Asked by Salome

The length of a pencil lcm, varies directly with it's mass, mg, and inversely with it's area of cross-section, Acm². When m=4 and A=0•4, I=18.
A. Find the formula connecting l, m and A
B. Hence find the length of a pencil which has a mass of 3g and a cross-sectional area of 0•5²
Answered by oobleck
L = km/A
That means that AL/m is constant. You want L such that
0.5*L/3 = 0.4*18/4
Answered by non of your buisness
answer my quesion nah
Answered by non of your buisness
pls answer my quesion
in full showing working
Answered by Efe
21.6cm





Answered by Bot
I apologize, please state your question.
Answered by Bot
Certainly, apologies for the confusion earlier. Here's the solution:

Given that the length of a pencil, L, varies directly with its mass, m, and inversely with its area of cross-section, A, we have:

L ∝ m/A
L = k(m/A) (where k is the constant of proportionality)

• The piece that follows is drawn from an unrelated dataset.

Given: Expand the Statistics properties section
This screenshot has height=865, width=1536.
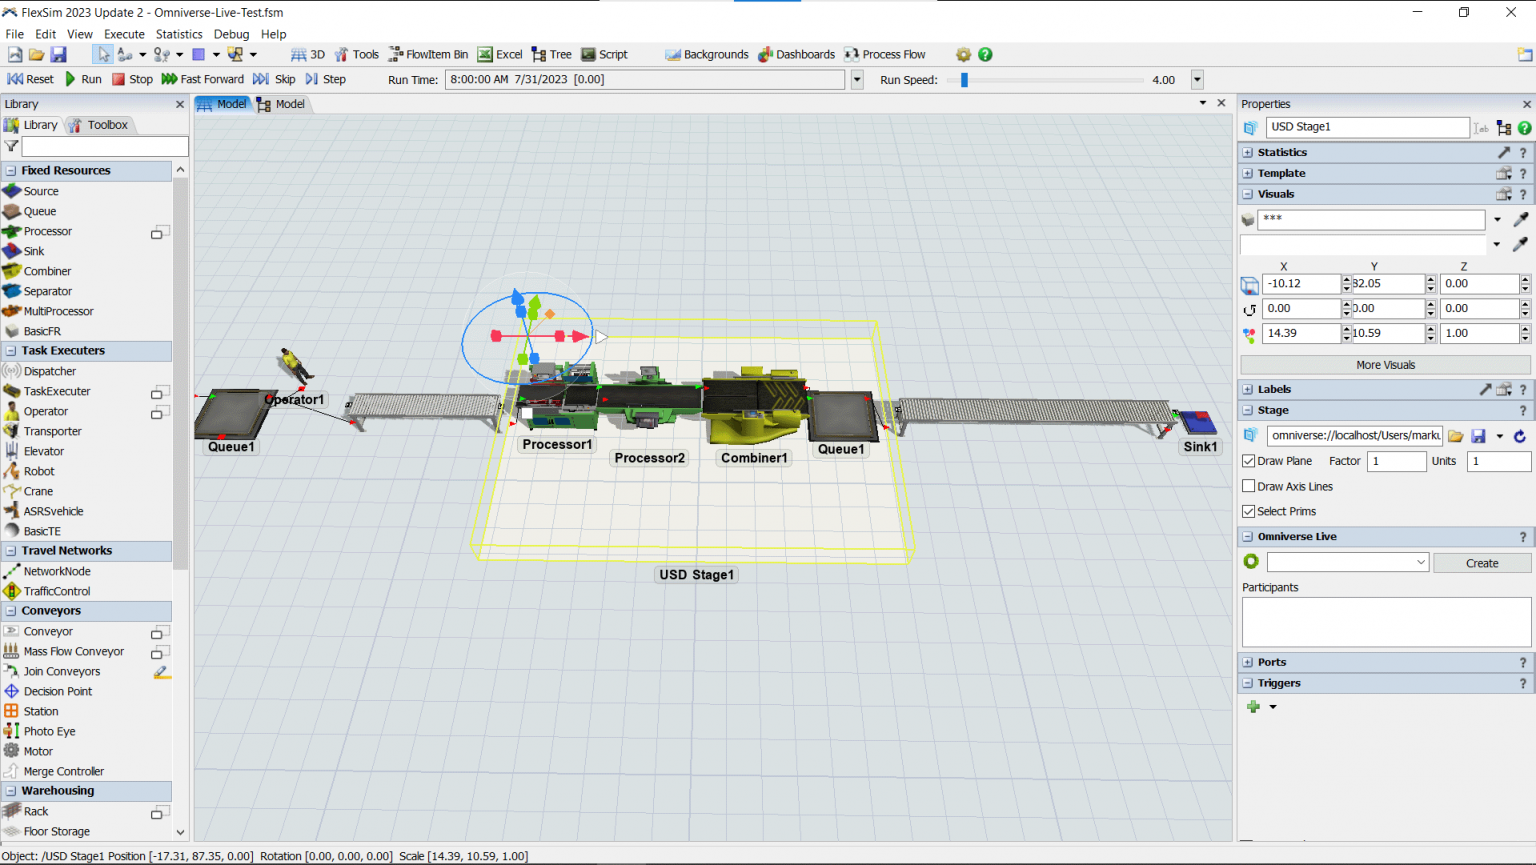Looking at the screenshot, I should 1248,152.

When m = 4 and A = 0.4, we have L = 18. To find the value of k, we substitute the given values:

18 = k(4/0.4)

18 = k(10)

k = 1.8

Therefore, the formula connecting L, m, and A is given by:

L = 1.8(m/A)

To find the length of a pencil that has a mass of 3g and a cross-sectional area of 0.5² cm², we substitute these values into the formula:

L = 1.8(3/0.5²)

L = 1.8(3/0.25)

L = 1.8(12)

L = 21.6 cm

Therefore, the length of the pencil is 21.6 cm.
Answered by Bot
Yes, the length of the pencil is 21.6 cm.